(Extracted records)
= = =

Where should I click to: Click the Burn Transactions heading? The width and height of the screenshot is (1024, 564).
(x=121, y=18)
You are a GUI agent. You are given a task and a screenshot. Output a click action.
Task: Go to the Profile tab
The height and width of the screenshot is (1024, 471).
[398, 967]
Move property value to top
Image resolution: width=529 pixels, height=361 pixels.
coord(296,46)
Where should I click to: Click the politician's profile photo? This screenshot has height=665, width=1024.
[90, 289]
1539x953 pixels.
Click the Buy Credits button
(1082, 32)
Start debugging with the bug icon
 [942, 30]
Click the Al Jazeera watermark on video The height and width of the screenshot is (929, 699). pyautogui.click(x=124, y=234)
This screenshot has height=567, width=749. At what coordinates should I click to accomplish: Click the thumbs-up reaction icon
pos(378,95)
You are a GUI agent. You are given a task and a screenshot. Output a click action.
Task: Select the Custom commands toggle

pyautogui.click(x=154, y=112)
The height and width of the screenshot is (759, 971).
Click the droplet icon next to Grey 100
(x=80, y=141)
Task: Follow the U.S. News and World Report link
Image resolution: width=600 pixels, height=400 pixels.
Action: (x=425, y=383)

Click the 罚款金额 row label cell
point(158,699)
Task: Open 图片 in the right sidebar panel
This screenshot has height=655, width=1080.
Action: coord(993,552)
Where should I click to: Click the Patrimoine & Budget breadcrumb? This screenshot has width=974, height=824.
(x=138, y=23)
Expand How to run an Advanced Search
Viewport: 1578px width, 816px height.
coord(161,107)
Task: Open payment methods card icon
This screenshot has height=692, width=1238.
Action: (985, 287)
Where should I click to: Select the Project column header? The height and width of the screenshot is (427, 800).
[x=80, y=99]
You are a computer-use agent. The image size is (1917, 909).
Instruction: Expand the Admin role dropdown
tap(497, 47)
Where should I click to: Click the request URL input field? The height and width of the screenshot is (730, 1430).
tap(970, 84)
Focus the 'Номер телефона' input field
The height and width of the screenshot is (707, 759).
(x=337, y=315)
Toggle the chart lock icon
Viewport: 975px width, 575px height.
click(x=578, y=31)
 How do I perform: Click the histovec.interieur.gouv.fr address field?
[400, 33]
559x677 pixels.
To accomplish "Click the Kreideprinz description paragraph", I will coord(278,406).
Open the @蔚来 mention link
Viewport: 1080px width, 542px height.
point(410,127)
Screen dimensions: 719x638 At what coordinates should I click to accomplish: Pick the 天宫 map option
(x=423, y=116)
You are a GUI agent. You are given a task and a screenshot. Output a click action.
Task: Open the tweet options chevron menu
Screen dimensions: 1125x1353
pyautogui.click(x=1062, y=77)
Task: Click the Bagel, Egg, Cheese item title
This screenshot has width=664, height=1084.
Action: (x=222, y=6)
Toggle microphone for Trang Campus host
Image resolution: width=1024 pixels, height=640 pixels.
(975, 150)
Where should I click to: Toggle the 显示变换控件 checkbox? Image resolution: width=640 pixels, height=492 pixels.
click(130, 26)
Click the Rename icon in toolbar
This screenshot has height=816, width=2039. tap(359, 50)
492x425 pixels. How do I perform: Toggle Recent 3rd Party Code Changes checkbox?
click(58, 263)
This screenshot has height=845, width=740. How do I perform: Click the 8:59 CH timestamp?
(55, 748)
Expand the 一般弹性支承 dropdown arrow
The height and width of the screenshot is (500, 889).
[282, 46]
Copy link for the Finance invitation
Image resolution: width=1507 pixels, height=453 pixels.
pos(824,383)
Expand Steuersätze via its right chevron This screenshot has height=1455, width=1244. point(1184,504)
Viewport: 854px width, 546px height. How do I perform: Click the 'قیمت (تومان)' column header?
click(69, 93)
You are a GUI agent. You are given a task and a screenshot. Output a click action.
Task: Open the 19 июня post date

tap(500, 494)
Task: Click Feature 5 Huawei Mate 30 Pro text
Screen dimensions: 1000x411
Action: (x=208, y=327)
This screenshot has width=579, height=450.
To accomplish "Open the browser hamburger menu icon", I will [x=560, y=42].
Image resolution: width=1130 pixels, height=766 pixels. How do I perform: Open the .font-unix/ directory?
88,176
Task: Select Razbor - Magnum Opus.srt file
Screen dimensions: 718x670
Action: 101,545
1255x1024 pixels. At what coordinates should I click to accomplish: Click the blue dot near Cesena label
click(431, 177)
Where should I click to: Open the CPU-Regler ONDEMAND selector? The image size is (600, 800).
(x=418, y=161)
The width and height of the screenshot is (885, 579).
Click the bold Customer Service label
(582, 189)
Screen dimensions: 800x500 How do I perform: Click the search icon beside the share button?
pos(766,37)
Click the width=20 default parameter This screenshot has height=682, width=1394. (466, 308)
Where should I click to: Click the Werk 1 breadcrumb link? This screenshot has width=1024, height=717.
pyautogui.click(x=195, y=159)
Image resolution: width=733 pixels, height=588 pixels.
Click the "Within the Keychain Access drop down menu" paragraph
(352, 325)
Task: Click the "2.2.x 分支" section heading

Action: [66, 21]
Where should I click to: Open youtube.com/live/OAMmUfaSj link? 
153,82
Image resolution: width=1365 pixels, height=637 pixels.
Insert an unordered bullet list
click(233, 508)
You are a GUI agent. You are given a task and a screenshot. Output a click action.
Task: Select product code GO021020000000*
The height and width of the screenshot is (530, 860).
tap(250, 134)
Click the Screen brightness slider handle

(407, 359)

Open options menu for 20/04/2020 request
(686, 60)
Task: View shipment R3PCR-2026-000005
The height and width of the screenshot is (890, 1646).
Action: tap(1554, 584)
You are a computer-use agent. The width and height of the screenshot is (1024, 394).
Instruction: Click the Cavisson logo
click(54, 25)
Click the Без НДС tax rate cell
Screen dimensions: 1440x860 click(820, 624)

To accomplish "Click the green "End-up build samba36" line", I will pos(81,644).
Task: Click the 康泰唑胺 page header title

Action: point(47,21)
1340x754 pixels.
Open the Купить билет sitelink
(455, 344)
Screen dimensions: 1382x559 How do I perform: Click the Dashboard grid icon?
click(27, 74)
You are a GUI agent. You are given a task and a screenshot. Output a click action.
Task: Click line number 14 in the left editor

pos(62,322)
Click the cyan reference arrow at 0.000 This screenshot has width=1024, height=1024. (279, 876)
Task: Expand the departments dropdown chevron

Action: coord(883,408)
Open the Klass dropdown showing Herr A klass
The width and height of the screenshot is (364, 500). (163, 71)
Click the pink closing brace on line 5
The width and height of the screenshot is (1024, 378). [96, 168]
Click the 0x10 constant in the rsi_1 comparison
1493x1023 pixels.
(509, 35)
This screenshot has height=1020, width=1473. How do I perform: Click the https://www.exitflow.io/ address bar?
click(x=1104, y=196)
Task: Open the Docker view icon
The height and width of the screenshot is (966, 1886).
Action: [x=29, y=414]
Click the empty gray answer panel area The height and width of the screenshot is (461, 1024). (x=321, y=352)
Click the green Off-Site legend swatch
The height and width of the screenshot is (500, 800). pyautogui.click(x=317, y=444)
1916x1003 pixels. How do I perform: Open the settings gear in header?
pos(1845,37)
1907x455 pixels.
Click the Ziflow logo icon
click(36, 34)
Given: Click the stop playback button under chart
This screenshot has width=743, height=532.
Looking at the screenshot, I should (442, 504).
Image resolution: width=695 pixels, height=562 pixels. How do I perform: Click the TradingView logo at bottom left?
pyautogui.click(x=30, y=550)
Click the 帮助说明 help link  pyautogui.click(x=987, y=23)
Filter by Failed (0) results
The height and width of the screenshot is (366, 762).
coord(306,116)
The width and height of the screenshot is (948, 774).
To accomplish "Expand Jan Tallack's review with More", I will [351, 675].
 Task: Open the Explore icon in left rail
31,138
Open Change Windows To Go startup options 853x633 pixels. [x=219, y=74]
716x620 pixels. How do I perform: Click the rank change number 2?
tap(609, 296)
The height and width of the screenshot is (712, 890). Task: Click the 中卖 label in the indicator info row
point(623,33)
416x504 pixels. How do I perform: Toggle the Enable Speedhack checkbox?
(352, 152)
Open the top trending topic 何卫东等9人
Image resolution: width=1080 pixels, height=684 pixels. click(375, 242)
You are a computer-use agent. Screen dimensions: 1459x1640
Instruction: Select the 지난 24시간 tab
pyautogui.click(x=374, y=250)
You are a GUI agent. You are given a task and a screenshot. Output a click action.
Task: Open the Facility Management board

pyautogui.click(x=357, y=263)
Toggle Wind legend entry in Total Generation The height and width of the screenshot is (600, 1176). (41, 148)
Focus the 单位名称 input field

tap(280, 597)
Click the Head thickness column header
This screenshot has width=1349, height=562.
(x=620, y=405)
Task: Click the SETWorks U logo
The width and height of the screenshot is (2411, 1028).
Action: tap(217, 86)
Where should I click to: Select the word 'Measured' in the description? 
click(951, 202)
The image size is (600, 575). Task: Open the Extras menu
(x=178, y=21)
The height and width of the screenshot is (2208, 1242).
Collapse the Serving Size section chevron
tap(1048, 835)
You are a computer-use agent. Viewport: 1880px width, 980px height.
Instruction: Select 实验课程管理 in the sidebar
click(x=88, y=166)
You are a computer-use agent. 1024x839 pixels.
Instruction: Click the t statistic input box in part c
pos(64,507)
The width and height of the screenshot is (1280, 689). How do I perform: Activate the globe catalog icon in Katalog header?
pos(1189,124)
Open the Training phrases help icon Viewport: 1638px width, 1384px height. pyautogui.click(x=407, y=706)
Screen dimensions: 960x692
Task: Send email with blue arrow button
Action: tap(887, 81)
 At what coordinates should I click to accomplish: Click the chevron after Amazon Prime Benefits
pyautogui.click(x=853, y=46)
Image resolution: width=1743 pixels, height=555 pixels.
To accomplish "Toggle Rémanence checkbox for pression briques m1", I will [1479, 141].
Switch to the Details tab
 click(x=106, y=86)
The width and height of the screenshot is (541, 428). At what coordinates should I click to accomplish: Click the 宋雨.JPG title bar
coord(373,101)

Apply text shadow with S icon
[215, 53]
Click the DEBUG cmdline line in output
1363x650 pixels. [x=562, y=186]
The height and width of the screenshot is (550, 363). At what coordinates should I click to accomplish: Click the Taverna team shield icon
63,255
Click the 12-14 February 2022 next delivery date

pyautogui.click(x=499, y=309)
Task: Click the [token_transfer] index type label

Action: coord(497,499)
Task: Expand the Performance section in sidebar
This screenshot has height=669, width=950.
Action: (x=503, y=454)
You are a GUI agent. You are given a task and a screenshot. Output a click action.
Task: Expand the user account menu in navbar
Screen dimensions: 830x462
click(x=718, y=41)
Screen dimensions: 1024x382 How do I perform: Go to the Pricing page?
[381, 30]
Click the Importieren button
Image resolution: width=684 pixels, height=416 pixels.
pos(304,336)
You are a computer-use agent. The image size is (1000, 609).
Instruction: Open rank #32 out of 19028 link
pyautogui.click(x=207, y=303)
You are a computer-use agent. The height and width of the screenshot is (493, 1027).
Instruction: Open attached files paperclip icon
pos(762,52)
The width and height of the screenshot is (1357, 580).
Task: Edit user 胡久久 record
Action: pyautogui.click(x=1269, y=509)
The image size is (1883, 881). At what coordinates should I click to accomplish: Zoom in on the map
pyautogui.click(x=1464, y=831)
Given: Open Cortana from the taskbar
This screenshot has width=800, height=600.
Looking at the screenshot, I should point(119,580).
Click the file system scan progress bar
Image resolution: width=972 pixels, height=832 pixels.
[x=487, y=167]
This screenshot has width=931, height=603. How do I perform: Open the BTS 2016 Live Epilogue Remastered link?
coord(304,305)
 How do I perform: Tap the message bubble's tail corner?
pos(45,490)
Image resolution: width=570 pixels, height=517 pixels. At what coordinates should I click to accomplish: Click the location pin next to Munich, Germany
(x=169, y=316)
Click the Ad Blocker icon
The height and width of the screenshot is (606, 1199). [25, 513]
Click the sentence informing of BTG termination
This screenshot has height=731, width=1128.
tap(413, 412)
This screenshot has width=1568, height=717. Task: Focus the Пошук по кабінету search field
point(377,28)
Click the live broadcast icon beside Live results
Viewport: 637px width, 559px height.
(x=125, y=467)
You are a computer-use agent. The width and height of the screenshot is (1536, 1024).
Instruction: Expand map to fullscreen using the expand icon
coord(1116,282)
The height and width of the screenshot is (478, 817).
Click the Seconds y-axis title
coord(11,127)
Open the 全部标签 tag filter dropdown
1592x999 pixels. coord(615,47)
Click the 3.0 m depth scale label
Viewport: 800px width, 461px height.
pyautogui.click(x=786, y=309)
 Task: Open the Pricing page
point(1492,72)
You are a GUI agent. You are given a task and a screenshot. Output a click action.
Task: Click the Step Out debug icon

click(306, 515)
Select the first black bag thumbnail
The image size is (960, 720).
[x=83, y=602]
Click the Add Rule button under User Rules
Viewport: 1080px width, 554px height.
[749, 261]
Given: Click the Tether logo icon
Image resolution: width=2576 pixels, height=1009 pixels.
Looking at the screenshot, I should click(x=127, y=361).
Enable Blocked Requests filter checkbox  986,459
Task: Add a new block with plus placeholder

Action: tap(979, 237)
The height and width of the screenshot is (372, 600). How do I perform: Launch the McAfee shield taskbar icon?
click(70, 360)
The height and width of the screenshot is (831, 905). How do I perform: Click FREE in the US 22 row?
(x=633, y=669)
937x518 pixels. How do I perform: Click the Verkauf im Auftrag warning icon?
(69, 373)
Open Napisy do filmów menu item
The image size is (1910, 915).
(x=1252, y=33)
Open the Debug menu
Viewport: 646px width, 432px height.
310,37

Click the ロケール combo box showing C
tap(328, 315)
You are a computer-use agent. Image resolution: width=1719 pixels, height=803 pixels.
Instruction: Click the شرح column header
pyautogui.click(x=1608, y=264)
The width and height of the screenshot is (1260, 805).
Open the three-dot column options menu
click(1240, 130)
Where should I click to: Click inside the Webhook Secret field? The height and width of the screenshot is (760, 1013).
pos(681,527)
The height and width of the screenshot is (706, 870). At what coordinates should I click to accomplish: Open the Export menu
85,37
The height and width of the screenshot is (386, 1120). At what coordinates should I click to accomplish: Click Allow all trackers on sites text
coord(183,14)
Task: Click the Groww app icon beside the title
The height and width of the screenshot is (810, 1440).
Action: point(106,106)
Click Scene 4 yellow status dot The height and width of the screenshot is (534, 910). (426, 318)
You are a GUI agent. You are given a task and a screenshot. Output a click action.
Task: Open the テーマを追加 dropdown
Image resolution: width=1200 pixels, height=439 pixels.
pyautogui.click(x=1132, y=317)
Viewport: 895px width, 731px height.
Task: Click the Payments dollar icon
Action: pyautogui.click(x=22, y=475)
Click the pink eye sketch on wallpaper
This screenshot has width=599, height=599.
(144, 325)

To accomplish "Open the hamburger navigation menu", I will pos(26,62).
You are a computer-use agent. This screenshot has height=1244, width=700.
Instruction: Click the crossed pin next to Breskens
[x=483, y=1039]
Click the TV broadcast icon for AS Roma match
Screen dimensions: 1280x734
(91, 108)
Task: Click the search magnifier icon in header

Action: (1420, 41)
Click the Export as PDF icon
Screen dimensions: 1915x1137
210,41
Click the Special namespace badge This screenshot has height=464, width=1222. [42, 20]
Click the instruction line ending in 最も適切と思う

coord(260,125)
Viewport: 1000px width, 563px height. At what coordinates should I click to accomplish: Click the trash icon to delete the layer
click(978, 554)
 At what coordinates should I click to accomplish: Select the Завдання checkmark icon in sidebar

= = =

● WHAT YOU NEED TO DO:
In the data above, repeat exactly each line from the first through the line that contains "Task: Open 图片 in the right sidebar panel", and give nothing else.

● EXPECTED OUTPUT:
Where should I click to: Click the Burn Transactions heading? The width and height of the screenshot is (1024, 564).
(x=121, y=18)
You are a GUI agent. You are given a task and a screenshot. Output a click action.
Task: Go to the Profile tab
The height and width of the screenshot is (1024, 471).
[398, 967]
Move property value to top
Image resolution: width=529 pixels, height=361 pixels.
coord(296,46)
Where should I click to: Click the politician's profile photo? This screenshot has height=665, width=1024.
[90, 289]
1539x953 pixels.
Click the Buy Credits button
(1082, 32)
Start debugging with the bug icon
 [942, 30]
Click the Al Jazeera watermark on video The height and width of the screenshot is (929, 699). pyautogui.click(x=124, y=234)
This screenshot has height=567, width=749. At what coordinates should I click to accomplish: Click the thumbs-up reaction icon
pos(378,95)
You are a GUI agent. You are given a task and a screenshot. Output a click action.
Task: Select the Custom commands toggle

pyautogui.click(x=154, y=112)
The height and width of the screenshot is (759, 971).
Click the droplet icon next to Grey 100
(x=80, y=141)
Task: Follow the U.S. News and World Report link
Image resolution: width=600 pixels, height=400 pixels.
Action: (x=425, y=383)

Click the 罚款金额 row label cell
point(158,699)
Task: Open 图片 in the right sidebar panel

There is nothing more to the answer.